Blogs and email remain most important

I reached out to KissMetrics and Crazy Egg veteran Sean Work, to get his take on how businesses should work with Facebook. After sharing the story of his once-huge MySpace following, he pointed up the obvious lesson: email marketing is one of the most effective marketing channels, opt-in means you know people want to hear from you, and – crucially – you own the channel and the list.

Both search and social can be influenced from outside, sometimes catastrophically, but email is just between your audience and you.
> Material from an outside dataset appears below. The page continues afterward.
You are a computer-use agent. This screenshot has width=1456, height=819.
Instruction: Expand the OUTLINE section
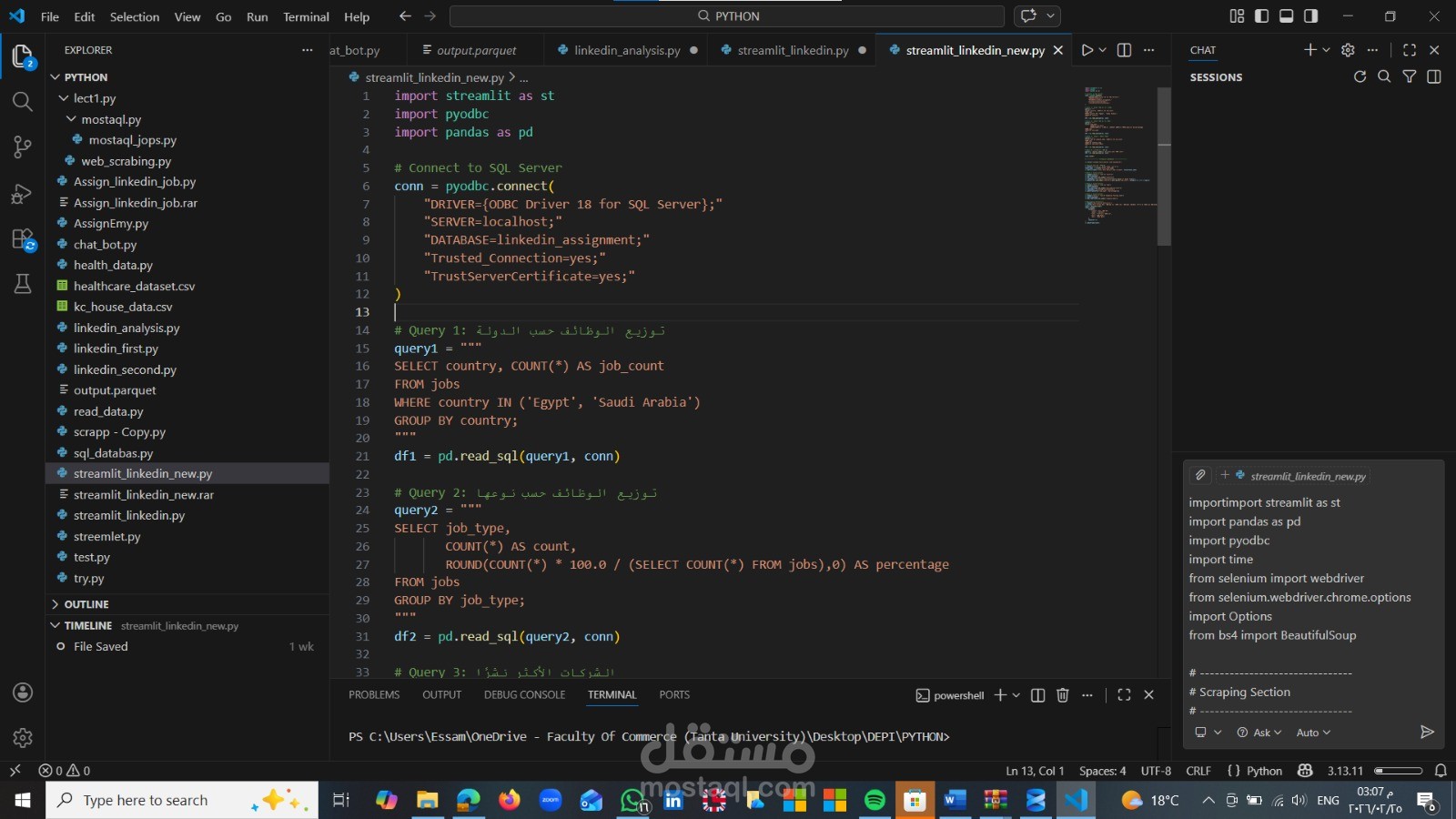[x=86, y=604]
If you’re a small business or startup looking for value in Facebook, consider leveraging personal pages of the CEO and other leadership. That has much more value and much higher engagement than a company Facebook page.

So what should we be using Facebook for?

Use ads to validate markets and funnels, and don’t dismiss the value of a Facebook landing page. But remember that this happened once and it can happen again; spend the majority of your time and effort on things that deliver the highest ROI and the least risk of some third party suddenly changing the rules on you.

Finally, if you’re a brand that relies a lot on content (and if you’re not, you probably should be), Facebook isn’t the only game in town. Look for dedicated content discovery platforms like Huffington Post’s Highline, and remember that the biggest assets you have are your own blog and your own email list. Work on both of these will pay off more than anything else long term.